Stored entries
※

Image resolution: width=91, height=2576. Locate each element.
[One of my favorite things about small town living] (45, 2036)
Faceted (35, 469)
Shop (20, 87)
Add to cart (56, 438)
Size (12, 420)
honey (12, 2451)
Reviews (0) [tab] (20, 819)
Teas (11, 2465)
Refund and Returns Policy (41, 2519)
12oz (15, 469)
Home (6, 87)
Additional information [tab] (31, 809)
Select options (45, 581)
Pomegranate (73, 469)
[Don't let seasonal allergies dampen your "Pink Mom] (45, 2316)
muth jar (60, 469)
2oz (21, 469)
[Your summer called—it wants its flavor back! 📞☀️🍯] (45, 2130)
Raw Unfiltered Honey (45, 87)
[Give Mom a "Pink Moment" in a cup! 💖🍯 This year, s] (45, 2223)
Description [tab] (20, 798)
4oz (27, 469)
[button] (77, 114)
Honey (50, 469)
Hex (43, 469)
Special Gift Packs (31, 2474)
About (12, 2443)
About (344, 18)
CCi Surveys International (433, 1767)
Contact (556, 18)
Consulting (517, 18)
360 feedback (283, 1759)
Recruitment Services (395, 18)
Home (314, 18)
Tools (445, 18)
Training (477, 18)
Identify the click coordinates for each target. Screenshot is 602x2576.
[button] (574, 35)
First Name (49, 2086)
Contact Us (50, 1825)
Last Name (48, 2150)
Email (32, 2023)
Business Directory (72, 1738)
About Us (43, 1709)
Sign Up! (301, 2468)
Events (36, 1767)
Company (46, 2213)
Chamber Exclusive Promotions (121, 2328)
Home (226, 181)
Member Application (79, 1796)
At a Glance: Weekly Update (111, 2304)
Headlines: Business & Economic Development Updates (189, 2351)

※

**Aim of the task:** Copy out every line of the data that includes "each".

**Reply to the exercise:**
Image resolution: width=91, height=2576. Locate each element.
Identify the click coordinates for each target. Screenshot is 602x2576.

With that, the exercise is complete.